● **APPLY WHAT YOU READ**:
1 - Give again the part of the article on monitoring veterans on social media to prevent suicide, from "We developed linguistics-driven" up to and including "oversee automated interventions.".
2 - List every sentence in the article on monitoring veterans on social media that ends with a question mark.
EXCERPT PROVIDED section start
Preventing Suicides by Monitoring Veterans on Social Media

Social media can tell us a lot about our lives, but can it save our lives as well? If we can use social media to prevent suicide, one of the leading cause of deaths in the US, will it be worth violating one’s own privacy wall?

There are plenty of efforts in targeting suicide prevention through social media alerts, but that’s a tricky balance. Facebook has a reporting system that’s available for every user, though it’s hard to tell if it is effective:

IMPORTANT: If you’ve encountered a direct threat of suicide on Facebook, please contact law enforcement or a suicide hotline immediately. If the person you’re worried about is a member of the US military community, be sure to mention this so they can provide this person with custom support.

Additionally, there’s the Durkheim Project that is specifically studying veterans and military members in order to prevent suicides. The project and its findings can be applied to everyone, but currently uses an opt-in program for veterans and military personnel, who especially at-risk for depression.

We developed linguistics-driven prediction models to estimate the risk of suicide. These models were generated from unstructured clinical notes taken from a national sample of U.S. Veterans Administration (VA) medical records….

Our data suggests that computerized text analytic can be applied to unstructured medical records to estimate the risk of suicide. The resulting system could allow clinicians to potentially screen seemingly healthy patients at the primary care level, and to continuously evaluate the suicide risk among psychiatric patients.

The team of researchers are artificial intelligence experts and psychiatrists from Darthmouth Engineering Medical School. The project doesn’t have the capability to intervene – only a real human can do that, like a psychiatrist. The project ‘s next aim is to assign a trusted family member or clinician to oversee automated interventions.

What do you think? Will users be willing to submit their personal social media data for analysis and suicide prevention? Most suicides happen with plenty of warnings – signals and calls for help. Shouldn’t social media be used to offer help?
EXCERPT PROVIDED section end
SOURCE DATA section start
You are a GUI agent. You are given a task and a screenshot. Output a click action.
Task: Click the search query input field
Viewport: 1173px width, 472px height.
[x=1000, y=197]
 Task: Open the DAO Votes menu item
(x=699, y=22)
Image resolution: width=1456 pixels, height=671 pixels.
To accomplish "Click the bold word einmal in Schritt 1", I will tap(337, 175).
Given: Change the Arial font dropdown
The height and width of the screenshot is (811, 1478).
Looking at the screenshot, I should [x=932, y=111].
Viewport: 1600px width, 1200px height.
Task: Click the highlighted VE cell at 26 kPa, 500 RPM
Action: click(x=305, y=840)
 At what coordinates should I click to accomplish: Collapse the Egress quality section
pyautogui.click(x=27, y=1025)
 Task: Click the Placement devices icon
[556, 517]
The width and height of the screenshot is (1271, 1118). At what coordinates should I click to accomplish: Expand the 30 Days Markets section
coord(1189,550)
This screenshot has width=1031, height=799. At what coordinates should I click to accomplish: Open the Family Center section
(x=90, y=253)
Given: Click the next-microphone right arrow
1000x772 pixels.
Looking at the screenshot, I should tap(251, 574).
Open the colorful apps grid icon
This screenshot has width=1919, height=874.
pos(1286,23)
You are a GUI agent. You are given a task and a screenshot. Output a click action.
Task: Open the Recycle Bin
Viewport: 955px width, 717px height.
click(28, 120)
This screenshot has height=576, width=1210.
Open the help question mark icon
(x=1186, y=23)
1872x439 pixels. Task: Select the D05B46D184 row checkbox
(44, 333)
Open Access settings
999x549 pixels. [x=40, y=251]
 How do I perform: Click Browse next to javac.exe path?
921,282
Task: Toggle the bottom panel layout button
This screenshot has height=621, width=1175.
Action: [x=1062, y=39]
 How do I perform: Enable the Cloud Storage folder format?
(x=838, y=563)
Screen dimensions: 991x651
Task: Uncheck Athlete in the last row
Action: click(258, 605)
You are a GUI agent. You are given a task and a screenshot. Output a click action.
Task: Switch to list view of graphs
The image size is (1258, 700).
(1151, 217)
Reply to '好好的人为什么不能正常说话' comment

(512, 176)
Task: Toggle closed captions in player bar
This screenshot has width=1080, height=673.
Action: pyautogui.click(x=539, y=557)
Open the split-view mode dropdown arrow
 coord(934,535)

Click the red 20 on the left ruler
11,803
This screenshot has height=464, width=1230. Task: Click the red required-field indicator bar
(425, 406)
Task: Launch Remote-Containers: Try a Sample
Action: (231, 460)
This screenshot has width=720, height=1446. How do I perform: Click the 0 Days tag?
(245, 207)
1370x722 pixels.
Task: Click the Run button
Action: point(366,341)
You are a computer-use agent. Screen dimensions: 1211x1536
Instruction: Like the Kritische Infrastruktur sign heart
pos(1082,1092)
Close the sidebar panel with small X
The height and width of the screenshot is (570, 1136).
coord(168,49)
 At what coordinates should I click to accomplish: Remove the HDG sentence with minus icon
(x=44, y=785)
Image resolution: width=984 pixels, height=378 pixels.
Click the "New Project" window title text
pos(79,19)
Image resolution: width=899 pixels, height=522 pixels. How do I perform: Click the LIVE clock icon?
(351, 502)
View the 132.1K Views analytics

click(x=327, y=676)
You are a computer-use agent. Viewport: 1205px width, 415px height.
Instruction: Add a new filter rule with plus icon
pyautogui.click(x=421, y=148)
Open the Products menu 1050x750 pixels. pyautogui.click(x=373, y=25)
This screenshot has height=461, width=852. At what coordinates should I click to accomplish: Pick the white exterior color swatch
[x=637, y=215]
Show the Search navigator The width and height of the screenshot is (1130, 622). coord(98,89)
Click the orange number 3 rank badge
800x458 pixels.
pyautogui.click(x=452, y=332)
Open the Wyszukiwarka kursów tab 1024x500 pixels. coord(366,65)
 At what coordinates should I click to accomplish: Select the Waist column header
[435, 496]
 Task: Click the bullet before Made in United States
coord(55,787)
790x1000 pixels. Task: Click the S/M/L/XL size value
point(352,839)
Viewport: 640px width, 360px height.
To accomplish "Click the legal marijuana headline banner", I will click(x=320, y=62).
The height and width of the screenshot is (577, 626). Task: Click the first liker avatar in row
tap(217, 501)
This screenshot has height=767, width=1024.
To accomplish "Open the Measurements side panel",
SOURCE DATA section end
● **SOLUTIONS TO THE TASKS**:
1 -
We developed linguistics-driven prediction models to estimate the risk of suicide. These models were generated from unstructured clinical notes taken from a national sample of U.S. Veterans Administration (VA) medical records….

Our data suggests that computerized text analytic can be applied to unstructured medical records to estimate the risk of suicide. The resulting system could allow clinicians to potentially screen seemingly healthy patients at the primary care level, and to continuously evaluate the suicide risk among psychiatric patients.

The team of researchers are artificial intelligence experts and psychiatrists from Darthmouth Engineering Medical School. The project doesn’t have the capability to intervene – only a real human can do that, like a psychiatrist. The project ‘s next aim is to assign a trusted family member or clinician to oversee automated interventions.

2 -
- Social media can tell us a lot about our lives, but can it save our lives as well?
- If we can use social media to prevent suicide, one of the leading cause of deaths in the US, will it be worth violating one's own privacy wall?
- What do you think?
- Will users be willing to submit their personal social media data for analysis and suicide prevention?
- Shouldn't social media be used to offer help?